TEXTE CITÉ →
______

3. Dans sa rédaction applicable au litige, l'article 14 de la convention fiscale franco-singapourienne du 9 septembre 1974 stipule que : " 1. Les gains provenant de l'aliénation de biens immobiliers (...) sont imposables dans l'Etat contractant où ces biens sont situés. 2. Les gains provenant de l'aliénation de biens mobiliers faisant partie de l'actif d'un établissement stable qu'une entreprise d'un Etat contractant a dans l'autre Etat contractant (...) sont imposables dans l'autre Etat (...) 3. Les gains provenant de l'aliénation de tous biens autres que ceux mentionnés aux paragraphes 1 et 2 ne sont imposables que dans l'Etat contractant dont le cédant est un résident (...) ". Aux termes de l'article 4 de cette même convention, dans sa rédaction applicable au litige : " 1. Au sens de la présente convention, l'expression " résident d'un Etat contractant " désigne toute personne qui est résident d'un Etat contractant pour l'application de l'impôt dudit Etat. 2. Lorsque, selon la disposition du paragraphe 1, une personne physique est considérée comme résident de chacun des Etats contractants, le cas est résolu d'après les règles suivantes : a) Cette personne est considérée comme résident de l'Etat contractant où elle dispose d'un foyer d'habitation permanent. Lorsqu'elle dispose d'un foyer d'habitation permanent dans chacun des Etats contractants, elle est considérée comme résident de l'Etat contractant avec lequel ses liens personnels et économiques sont les plus étroits (centre des intérêts vitaux) ; (...) ".

______

Rédigez la suite de l'extrait consacré à la convention fiscale franco-singapourienne, en reprenant immédiatement après sa dernière phrase. Les lignes figurant plus bas n'interviennent en rien dans ce travail.

DONNÉES BRUTES →

______

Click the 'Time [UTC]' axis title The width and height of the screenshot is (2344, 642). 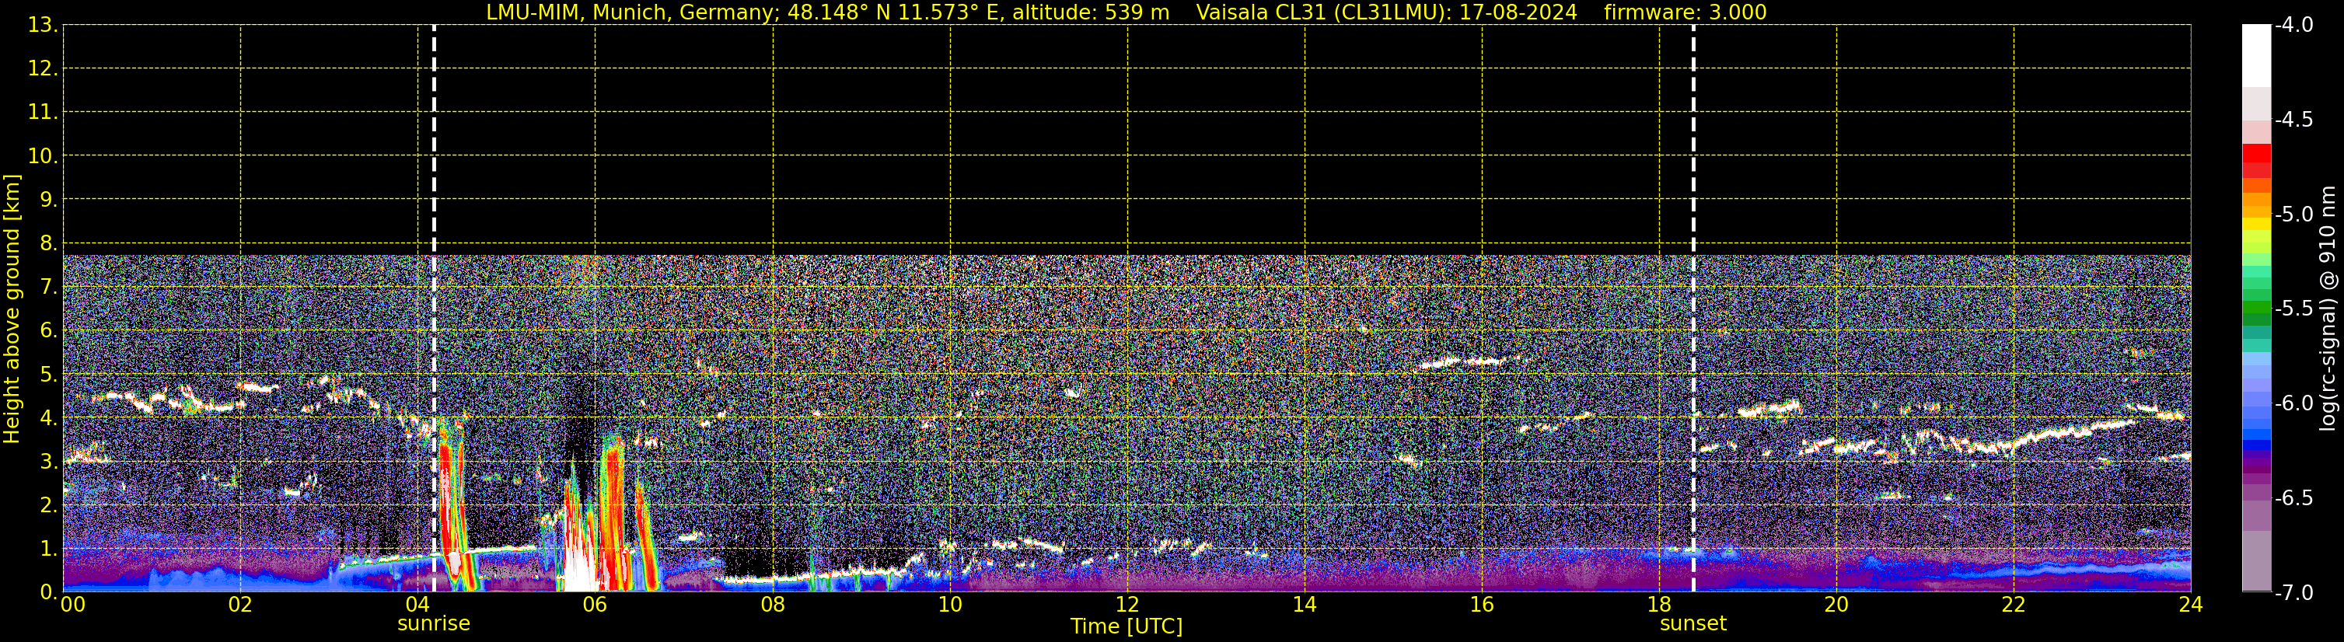(1127, 627)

______

RÉPONSE CI-DESSOUS →
4. Il résulte de ces stipulations que les gains réalisés par une personne entrant dans leur champ d'application, autres que ceux résultant de l'aliénation de biens immobiliers ou de biens mobiliers faisant partie de l'actif d'un établissement stable, sont imposables dans l'Etat de résidence du cédant. Lorsqu'une telle personne est, en application de la loi fiscale de chacun de ces deux Etats, à la fois résidente de France et de Singapour, elle est imposable dans celui de ces Etats où elle dispose, en outre, d'un foyer d'habitation permanent ou bien, si elle dispose d'un tel foyer dans chacun des Etats contractants, dans celui où elle a également le centre de ses intérêts vitaux. Il résulte également de ces stipulations que toute résidence dont une personne dispose de manière durable est pour elle, au sens de la convention, un foyer d'habitation permanent.

5. En se fondant, pour juger que M. A... disposait en France d'un foyer d'habitation permanent au sens des stipulations précitées, sur ce qu'il était hébergé chez sa soeur lorsqu'il se rendait en France après avoir cédé le logement qu'il y possédait, sur ce qu'il avait reçu du courrier à l'adresse de cette dernière le 27 avril 2010 et sur ce qu'il avait fait état d'une adresse à Strasbourg pour introduire une requête à fin de divorce le 8 mars 2011, alors que ces seuls éléments ne permettaient pas de conclure que l'intéressé avait eu en France la disposition durable d'un logement, la cour administrative d'appel a méconnu les stipulations de l'article 4 de de la convention fiscale franco-singapourienne du 9 septembre 1974. Dans ces conditions, M. A... est fondé, sans qu'il soit besoin d'examiner les autres moyens de son pourvoi, à demander l'annulation de l'article 3 de l'arrêt qu'il attaque.

6. Il y a lieu, dans les circonstances de l'espèce, de mettre à la charge de l'Etat la somme de 3 000 euros à verser à M. A... au titre des dispositions de l'article L. 761-1 du code de justice.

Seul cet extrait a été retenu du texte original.